Instructions for the task — Would you please repeat the data that follows, exactly as it reads?

Data extracted from a collection —

[Start of section]

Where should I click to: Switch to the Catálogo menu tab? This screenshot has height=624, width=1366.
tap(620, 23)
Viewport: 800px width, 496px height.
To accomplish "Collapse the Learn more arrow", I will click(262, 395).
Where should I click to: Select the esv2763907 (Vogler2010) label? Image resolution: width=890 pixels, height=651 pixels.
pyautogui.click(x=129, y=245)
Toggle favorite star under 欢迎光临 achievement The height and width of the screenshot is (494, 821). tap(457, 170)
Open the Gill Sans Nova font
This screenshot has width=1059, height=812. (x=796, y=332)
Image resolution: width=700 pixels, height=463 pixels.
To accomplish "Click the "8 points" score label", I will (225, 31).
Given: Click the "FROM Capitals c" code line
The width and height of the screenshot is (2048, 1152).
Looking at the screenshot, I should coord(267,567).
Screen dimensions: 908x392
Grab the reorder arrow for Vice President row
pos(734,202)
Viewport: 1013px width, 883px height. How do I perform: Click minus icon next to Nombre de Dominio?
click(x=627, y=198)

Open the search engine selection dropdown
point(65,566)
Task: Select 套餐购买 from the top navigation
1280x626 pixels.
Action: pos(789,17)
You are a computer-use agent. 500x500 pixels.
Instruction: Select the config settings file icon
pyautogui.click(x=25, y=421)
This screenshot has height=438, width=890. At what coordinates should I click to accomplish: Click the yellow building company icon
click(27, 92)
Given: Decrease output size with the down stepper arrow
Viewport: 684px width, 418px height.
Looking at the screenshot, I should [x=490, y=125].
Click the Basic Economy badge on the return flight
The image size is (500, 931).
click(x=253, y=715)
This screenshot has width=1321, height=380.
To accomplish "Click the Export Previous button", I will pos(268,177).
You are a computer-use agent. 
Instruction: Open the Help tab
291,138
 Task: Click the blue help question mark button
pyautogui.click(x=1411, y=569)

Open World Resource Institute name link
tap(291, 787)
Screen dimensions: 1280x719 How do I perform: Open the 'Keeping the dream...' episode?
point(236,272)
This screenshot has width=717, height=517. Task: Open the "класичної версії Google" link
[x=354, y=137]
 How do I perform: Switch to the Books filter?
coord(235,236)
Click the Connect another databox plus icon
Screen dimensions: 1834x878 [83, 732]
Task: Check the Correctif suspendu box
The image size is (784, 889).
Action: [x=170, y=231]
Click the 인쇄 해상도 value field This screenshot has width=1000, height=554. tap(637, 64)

[End of section]

Response box —
Where should I click to: Switch to the Catálogo menu tab? This screenshot has height=624, width=1366.
tap(620, 23)
Viewport: 800px width, 496px height.
To accomplish "Collapse the Learn more arrow", I will click(262, 395).
Where should I click to: Select the esv2763907 (Vogler2010) label? Image resolution: width=890 pixels, height=651 pixels.
pyautogui.click(x=129, y=245)
Toggle favorite star under 欢迎光临 achievement The height and width of the screenshot is (494, 821). tap(457, 170)
Open the Gill Sans Nova font
This screenshot has width=1059, height=812. (x=796, y=332)
Image resolution: width=700 pixels, height=463 pixels.
To accomplish "Click the "8 points" score label", I will (225, 31).
Given: Click the "FROM Capitals c" code line
The width and height of the screenshot is (2048, 1152).
Looking at the screenshot, I should coord(267,567).
Screen dimensions: 908x392
Grab the reorder arrow for Vice President row
pos(734,202)
Viewport: 1013px width, 883px height. How do I perform: Click minus icon next to Nombre de Dominio?
click(x=627, y=198)

Open the search engine selection dropdown
point(65,566)
Task: Select 套餐购买 from the top navigation
1280x626 pixels.
Action: pos(789,17)
You are a computer-use agent. 500x500 pixels.
Instruction: Select the config settings file icon
pyautogui.click(x=25, y=421)
This screenshot has height=438, width=890. At what coordinates should I click to accomplish: Click the yellow building company icon
click(27, 92)
Given: Decrease output size with the down stepper arrow
Viewport: 684px width, 418px height.
Looking at the screenshot, I should [x=490, y=125].
Click the Basic Economy badge on the return flight
The image size is (500, 931).
click(x=253, y=715)
This screenshot has width=1321, height=380.
To accomplish "Click the Export Previous button", I will pos(268,177).
You are a computer-use agent. 
Instruction: Open the Help tab
291,138
 Task: Click the blue help question mark button
pyautogui.click(x=1411, y=569)

Open World Resource Institute name link
tap(291, 787)
Screen dimensions: 1280x719 How do I perform: Open the 'Keeping the dream...' episode?
point(236,272)
This screenshot has width=717, height=517. Task: Open the "класичної версії Google" link
[x=354, y=137]
 How do I perform: Switch to the Books filter?
coord(235,236)
Click the Connect another databox plus icon
Screen dimensions: 1834x878 [83, 732]
Task: Check the Correctif suspendu box
The image size is (784, 889).
Action: [x=170, y=231]
Click the 인쇄 해상도 value field This screenshot has width=1000, height=554. tap(637, 64)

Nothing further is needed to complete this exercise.